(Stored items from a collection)
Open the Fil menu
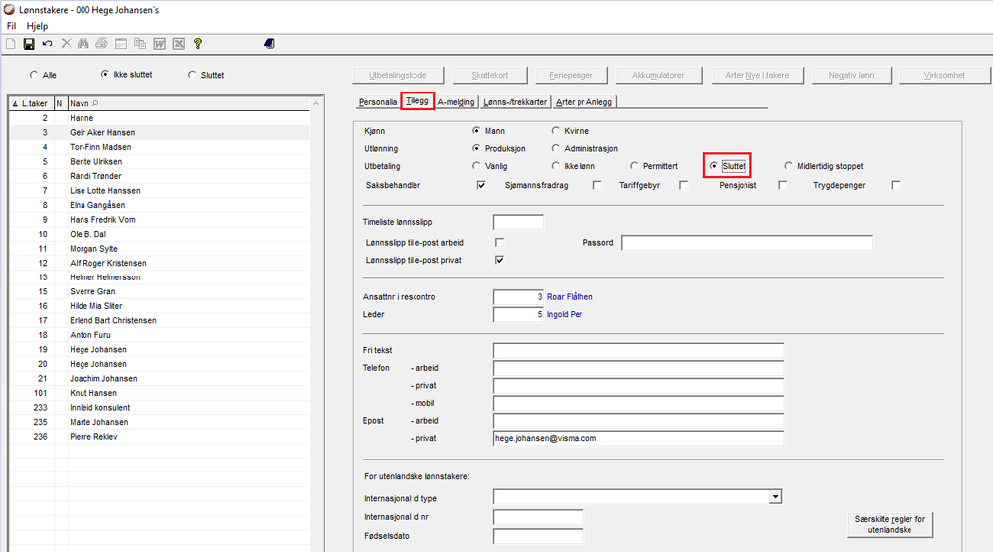This screenshot has width=993, height=552. [x=12, y=26]
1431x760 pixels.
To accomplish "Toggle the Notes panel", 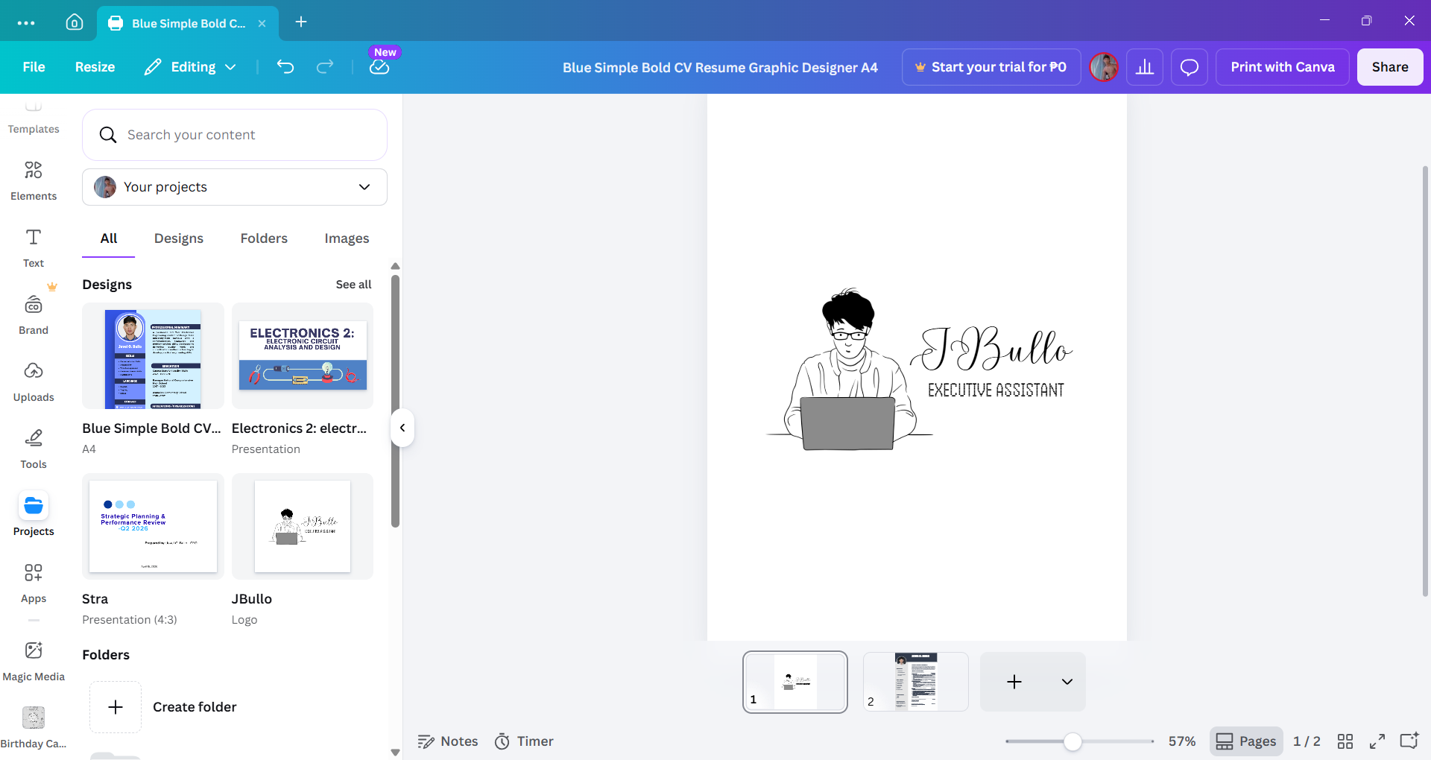I will (x=447, y=741).

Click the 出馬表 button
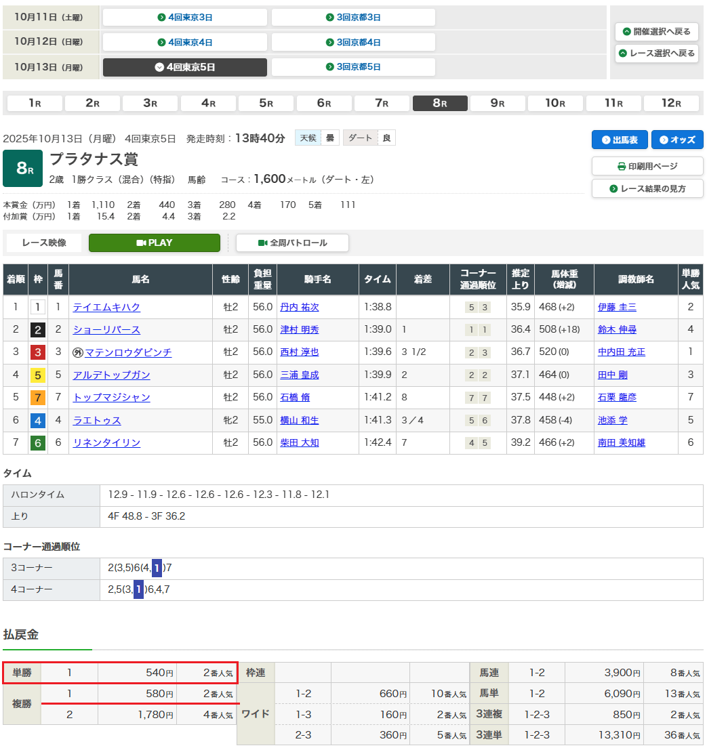click(619, 140)
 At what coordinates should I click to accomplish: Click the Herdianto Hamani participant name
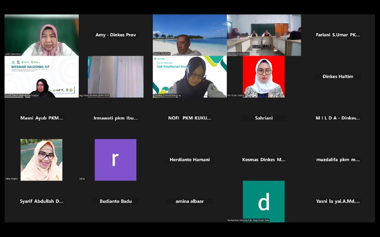coord(189,160)
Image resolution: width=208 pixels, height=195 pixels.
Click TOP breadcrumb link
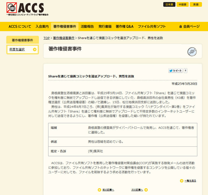[46, 38]
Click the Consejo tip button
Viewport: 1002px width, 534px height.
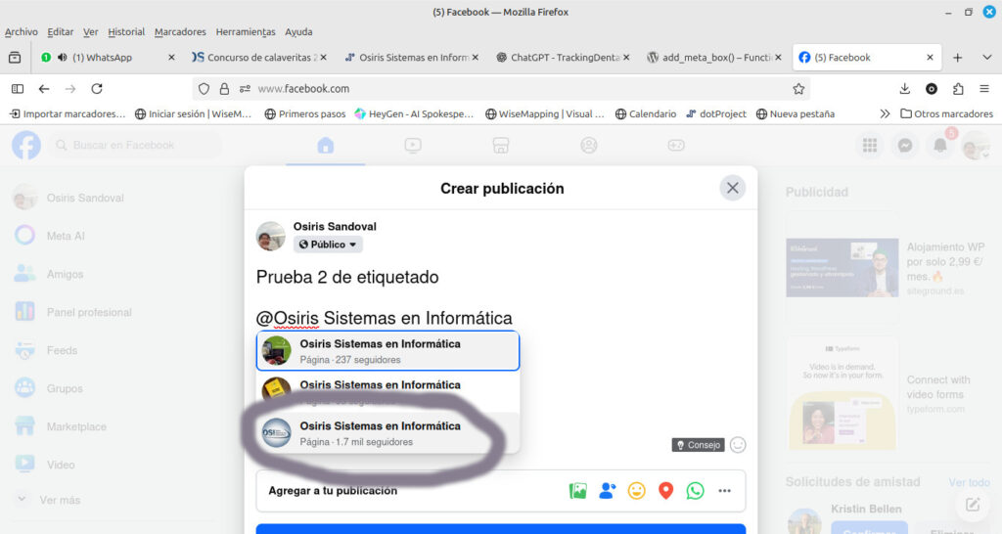coord(699,445)
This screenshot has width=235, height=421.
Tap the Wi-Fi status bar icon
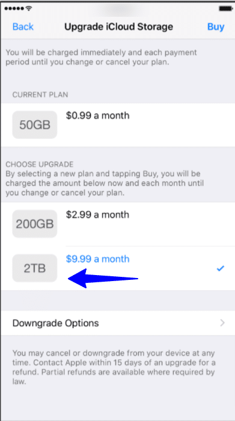coord(28,8)
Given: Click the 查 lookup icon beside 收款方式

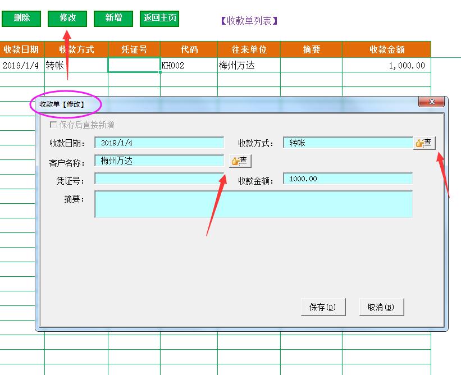Looking at the screenshot, I should [x=425, y=143].
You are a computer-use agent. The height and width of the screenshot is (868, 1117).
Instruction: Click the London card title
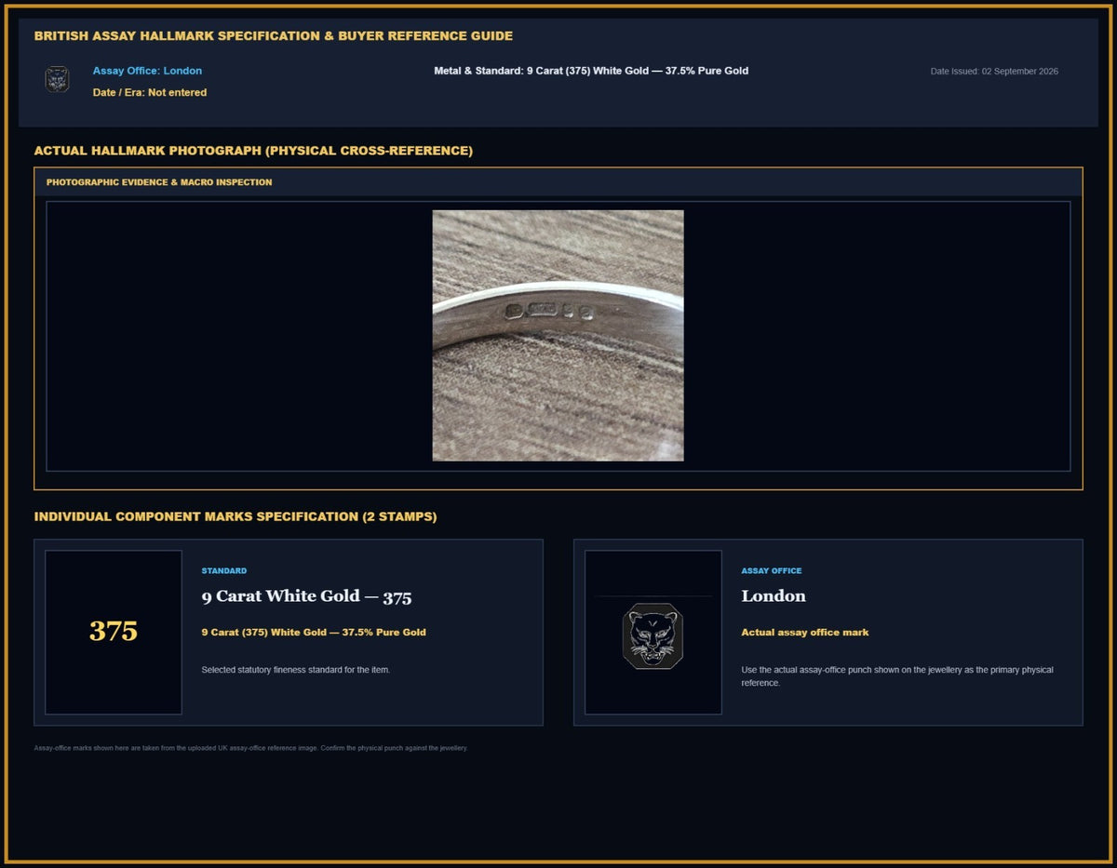tap(774, 596)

EXERCISE DESCRIPTION:
What is needed here is an exact copy of the lines from the line containing "Click the Consejo tip button" through the end of the records, with every picture left out.

WRITTEN SOLUTION:
Click the Consejo tip button
Viewport: 1002px width, 534px height.
coord(699,445)
This screenshot has width=235, height=421.
Tap the Wi-Fi status bar icon
coord(28,8)
Given: Click the 查 lookup icon beside 收款方式

Looking at the screenshot, I should [x=425, y=143].
You are a computer-use agent. The height and width of the screenshot is (868, 1117).
Instruction: Click the London card title
tap(774, 596)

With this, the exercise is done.